**Your assignment**
A complete response lists each line of the data below that includes the word "agent".

[Pixel coordinate grounding data]

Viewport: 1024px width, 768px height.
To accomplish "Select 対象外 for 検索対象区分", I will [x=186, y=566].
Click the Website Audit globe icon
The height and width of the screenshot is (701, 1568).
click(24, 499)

--

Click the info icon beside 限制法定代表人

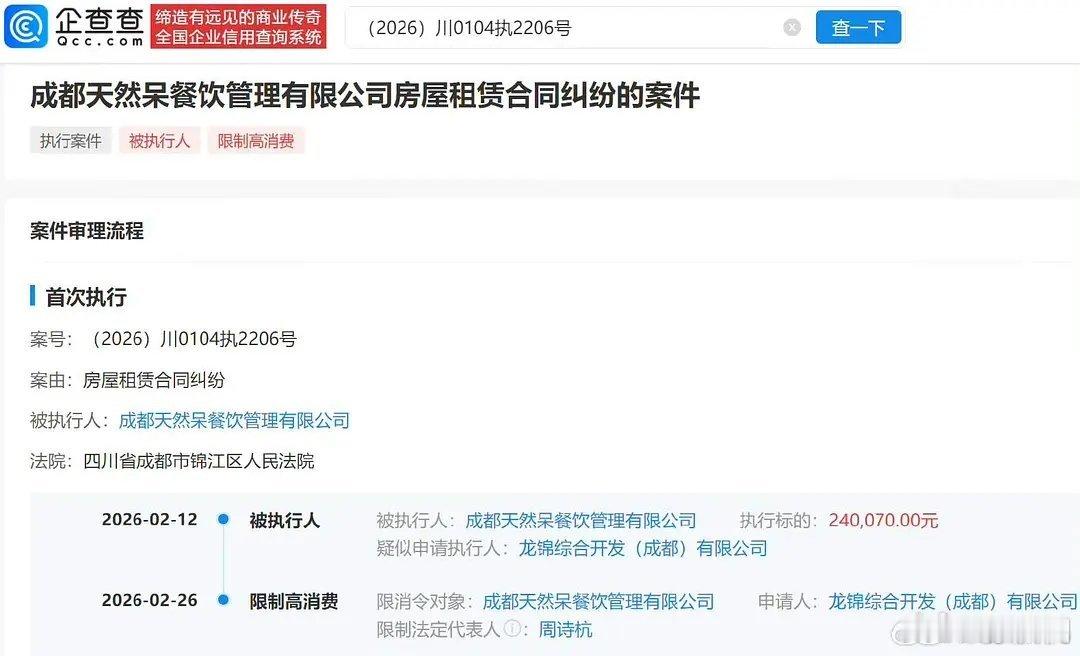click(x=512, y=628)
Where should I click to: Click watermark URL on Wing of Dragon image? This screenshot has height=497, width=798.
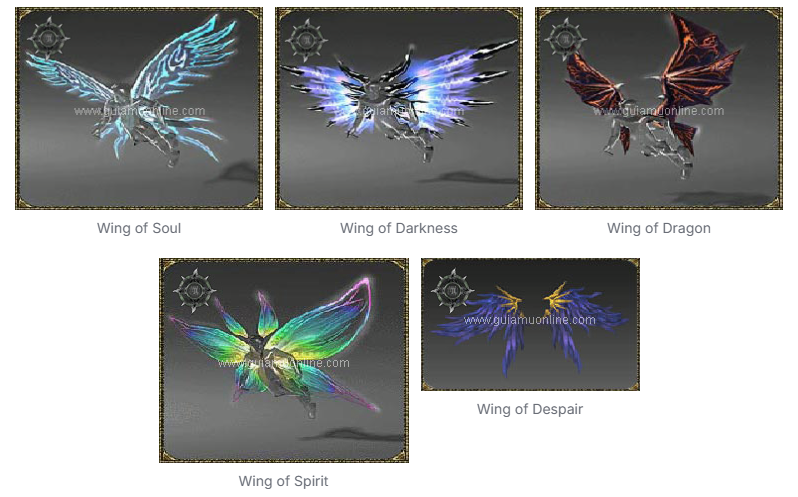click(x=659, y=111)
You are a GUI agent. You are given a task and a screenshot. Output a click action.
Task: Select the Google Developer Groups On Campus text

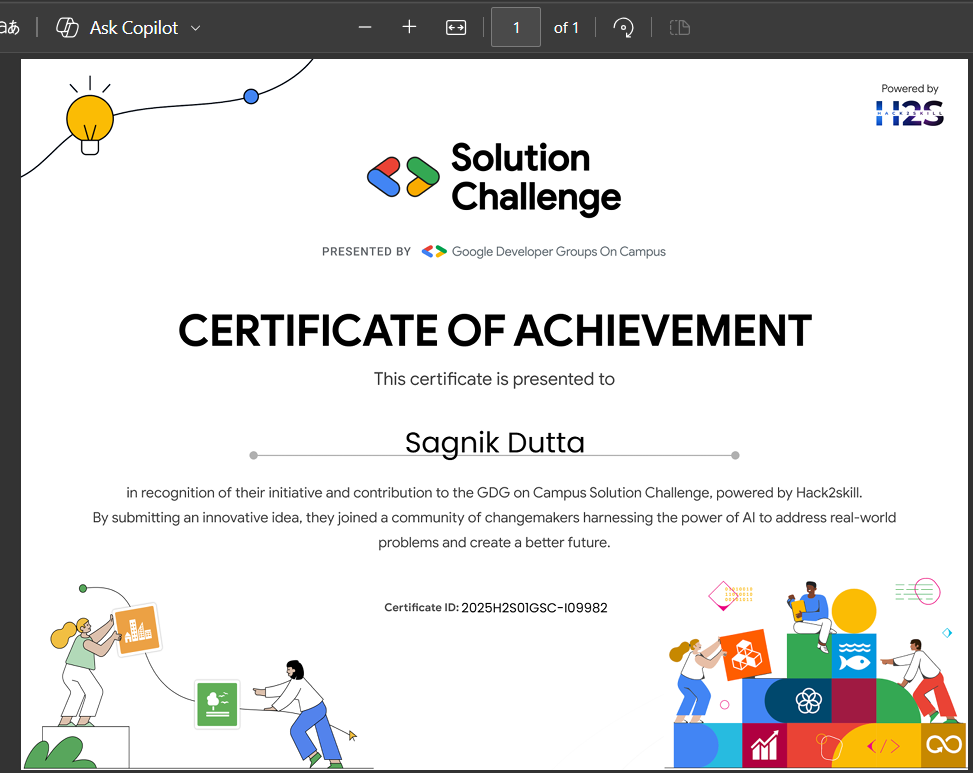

---

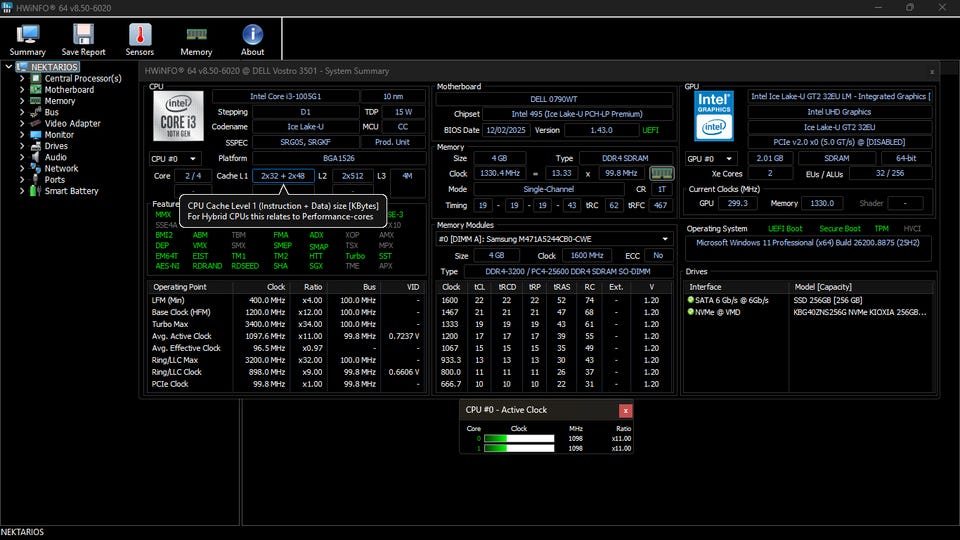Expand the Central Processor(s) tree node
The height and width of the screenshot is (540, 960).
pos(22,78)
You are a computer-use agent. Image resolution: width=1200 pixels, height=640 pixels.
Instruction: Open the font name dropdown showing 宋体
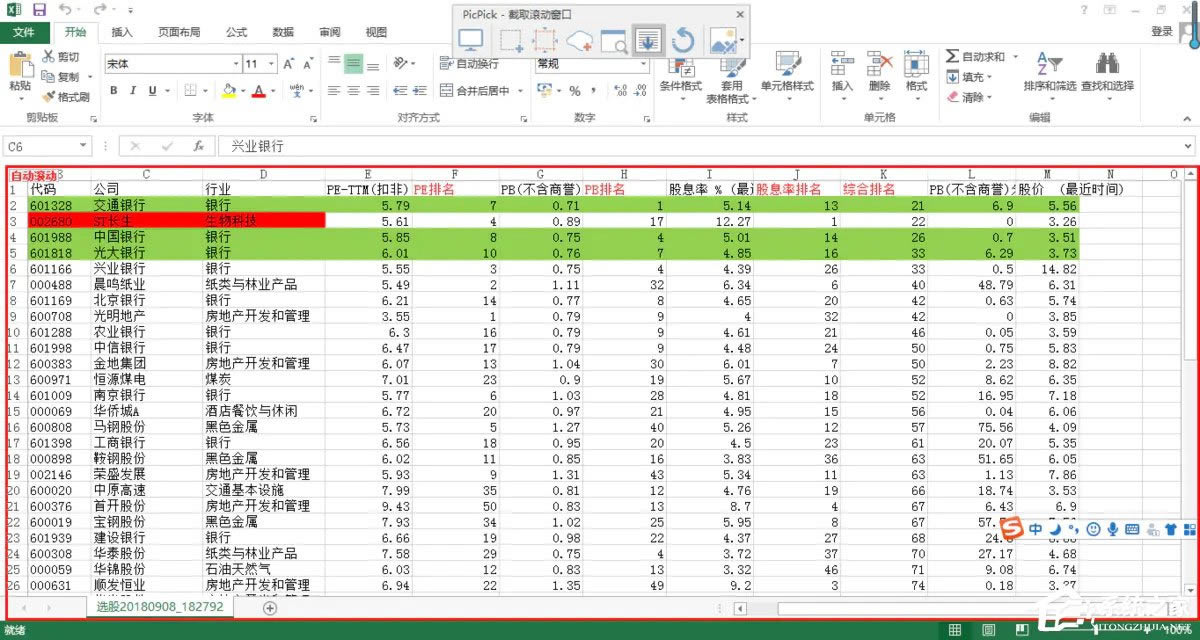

**Output for this exercise**
You are a GUI agent. You are given a task and a screenshot. Output a click action.
You are a computer-use agent. Image resolution: width=1200 pixels, height=640 pixels.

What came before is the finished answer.